> [Exercise description]: Carry on the passage below about inmates being pressured to vote in the primary for governor, starting after its last sentence.

Start of Page extract

Ever Padilla-Ruiz, the commission’s executive director, told ProPublica that inmates sent written complaints to the office detailing their experiences of being pressured to vote in the primary — some for González-Colón and others for her opponent, Pedro Pierluisi. They did not mention any gangs by name, Padilla-Ruiz said.

He said inmates reported that inmate group leaders were “always sending messages” up until election day, adding that they were too afraid to say much more.

Several people familiar with the case said investigators had evidence that González-Colón had spoken to a Group 31 member, but they had not determined whether she was involved in vote buying.

One of the imprisoned gang leaders had bragged on Facebook about his connection to González-Colón, posting a picture of him talking with her on WhatsApp while the primary campaign for governor was underway, two sources said.

She clearly benefited from the scheme, they said. “There was no doubt about that,” one said, noting that thousands of votes were likely at stake.

End of Page extract
Start of Extracted material

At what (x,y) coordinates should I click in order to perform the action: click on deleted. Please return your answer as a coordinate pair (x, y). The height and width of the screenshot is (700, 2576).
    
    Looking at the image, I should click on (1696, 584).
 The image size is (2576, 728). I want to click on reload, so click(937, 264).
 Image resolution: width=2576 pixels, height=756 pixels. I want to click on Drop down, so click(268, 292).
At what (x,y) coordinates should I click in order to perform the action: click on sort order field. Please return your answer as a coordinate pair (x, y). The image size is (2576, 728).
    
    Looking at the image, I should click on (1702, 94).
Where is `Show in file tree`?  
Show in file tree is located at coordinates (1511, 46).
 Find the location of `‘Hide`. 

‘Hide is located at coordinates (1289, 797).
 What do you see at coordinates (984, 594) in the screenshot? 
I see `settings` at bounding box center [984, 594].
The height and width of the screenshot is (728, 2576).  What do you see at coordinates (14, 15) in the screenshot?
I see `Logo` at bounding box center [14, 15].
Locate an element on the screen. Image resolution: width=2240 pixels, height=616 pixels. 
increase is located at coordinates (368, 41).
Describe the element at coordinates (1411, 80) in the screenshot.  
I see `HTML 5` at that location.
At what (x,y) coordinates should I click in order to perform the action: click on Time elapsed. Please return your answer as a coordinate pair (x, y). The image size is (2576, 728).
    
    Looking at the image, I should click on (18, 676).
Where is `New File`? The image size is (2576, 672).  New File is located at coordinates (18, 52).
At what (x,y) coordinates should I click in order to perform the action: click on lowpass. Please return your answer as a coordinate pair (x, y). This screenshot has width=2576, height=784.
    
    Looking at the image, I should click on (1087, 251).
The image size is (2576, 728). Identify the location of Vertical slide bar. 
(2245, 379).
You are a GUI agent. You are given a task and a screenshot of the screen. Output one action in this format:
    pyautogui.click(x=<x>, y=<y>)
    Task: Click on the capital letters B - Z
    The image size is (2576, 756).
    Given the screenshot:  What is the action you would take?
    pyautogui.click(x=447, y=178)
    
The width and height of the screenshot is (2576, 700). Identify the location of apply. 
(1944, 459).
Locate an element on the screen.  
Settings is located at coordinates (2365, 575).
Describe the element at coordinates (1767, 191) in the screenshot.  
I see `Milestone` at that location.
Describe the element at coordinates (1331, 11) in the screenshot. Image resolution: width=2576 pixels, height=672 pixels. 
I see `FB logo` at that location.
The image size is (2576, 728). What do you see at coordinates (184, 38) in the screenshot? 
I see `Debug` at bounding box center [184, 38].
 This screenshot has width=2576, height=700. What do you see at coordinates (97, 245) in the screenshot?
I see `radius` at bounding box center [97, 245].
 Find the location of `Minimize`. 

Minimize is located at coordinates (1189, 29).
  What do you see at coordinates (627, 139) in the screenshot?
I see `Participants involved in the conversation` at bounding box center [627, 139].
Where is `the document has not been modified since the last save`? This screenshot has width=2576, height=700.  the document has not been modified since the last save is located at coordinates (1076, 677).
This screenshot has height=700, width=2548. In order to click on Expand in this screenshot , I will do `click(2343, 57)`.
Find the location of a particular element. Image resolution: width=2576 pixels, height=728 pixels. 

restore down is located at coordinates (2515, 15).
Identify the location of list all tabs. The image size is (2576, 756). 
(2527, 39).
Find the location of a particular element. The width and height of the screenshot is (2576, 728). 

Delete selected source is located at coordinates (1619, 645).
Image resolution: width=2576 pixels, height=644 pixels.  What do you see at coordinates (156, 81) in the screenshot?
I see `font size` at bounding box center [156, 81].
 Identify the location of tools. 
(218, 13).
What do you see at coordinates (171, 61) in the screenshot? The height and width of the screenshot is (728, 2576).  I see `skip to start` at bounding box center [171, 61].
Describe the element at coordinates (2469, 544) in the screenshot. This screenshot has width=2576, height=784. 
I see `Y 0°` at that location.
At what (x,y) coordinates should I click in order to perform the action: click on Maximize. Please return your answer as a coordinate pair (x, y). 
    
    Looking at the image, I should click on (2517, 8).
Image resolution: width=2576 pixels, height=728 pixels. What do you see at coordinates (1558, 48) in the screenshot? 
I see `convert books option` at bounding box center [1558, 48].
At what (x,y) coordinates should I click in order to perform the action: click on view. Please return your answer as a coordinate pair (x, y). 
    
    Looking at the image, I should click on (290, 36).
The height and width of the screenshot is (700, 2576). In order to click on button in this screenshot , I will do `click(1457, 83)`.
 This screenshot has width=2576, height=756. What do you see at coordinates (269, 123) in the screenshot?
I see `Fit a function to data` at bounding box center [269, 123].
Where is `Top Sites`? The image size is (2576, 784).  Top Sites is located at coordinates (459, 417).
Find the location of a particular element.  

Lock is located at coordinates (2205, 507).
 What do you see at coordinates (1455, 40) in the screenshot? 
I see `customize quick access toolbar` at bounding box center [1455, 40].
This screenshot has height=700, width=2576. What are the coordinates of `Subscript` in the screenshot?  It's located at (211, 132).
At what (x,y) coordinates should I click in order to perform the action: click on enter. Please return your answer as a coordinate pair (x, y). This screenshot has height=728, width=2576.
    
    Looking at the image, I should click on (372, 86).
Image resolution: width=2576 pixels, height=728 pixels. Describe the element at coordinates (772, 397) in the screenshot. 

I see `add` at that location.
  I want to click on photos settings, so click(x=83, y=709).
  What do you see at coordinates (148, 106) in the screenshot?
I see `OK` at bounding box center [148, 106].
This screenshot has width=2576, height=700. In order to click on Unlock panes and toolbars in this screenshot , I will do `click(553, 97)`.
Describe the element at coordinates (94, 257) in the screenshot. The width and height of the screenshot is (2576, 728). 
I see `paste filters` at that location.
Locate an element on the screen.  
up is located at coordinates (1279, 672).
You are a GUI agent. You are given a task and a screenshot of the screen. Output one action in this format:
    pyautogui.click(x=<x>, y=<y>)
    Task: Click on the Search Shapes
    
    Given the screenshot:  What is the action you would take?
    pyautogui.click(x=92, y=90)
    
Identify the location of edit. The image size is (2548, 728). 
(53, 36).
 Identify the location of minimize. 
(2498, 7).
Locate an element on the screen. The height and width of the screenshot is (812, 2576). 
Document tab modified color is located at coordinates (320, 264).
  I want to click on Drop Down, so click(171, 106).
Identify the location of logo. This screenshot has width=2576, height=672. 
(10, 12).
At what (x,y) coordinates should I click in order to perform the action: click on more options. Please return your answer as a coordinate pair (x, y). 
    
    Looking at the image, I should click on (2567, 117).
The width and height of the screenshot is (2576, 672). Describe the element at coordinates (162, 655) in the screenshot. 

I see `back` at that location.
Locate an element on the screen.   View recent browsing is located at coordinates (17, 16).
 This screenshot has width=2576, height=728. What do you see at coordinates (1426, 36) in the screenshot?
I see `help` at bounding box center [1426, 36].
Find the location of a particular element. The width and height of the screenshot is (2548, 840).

End of Extracted material

> [Solved exercise]:
The indictment notes that gang members were provided preferential treatment such as relaxed visitation policies and the use of Sony PlayStations, big screen TVs and cellphones, but investigators had not connected the privileges to González-Colón or her campaign.

“Latinos Are Winning”

González-Colón has been a longtime advocate for Puerto Rico statehood and has been engaged in Republican politics for more than 20 years. She was elected chair of the Republican Party of Puerto Rico in 2015 and two years later became resident commissioner, a role similar to a U.S. representative but with limited voting power in Congress.

She’s been an active participant in Latinos for Trump, praising the president over the years as “wise” and in 2019 saying on social media, “Latinos are winning under his leadership.”

As she continues to lobby for Puerto Rico to become the 51st state, González-Colón has also leaned in to her relationships with other members of Trump’s Cabinet, posting well wishes on social media to Susie Wiles, Trump’s chief of staff, and congratulating Markwayne Mullin, the Homeland Security director Trump picked to replace Kristi Noem, calling him “my good friend.”

“I know he will provide strong leadership as he works with President Donald J. Trump to strengthen our nation’s security,” she wrote in a March Facebook post.

Experts on Puerto Rican finance and politics say the relationship between González-Colón and the Trump administration is symbiotic though lopsided.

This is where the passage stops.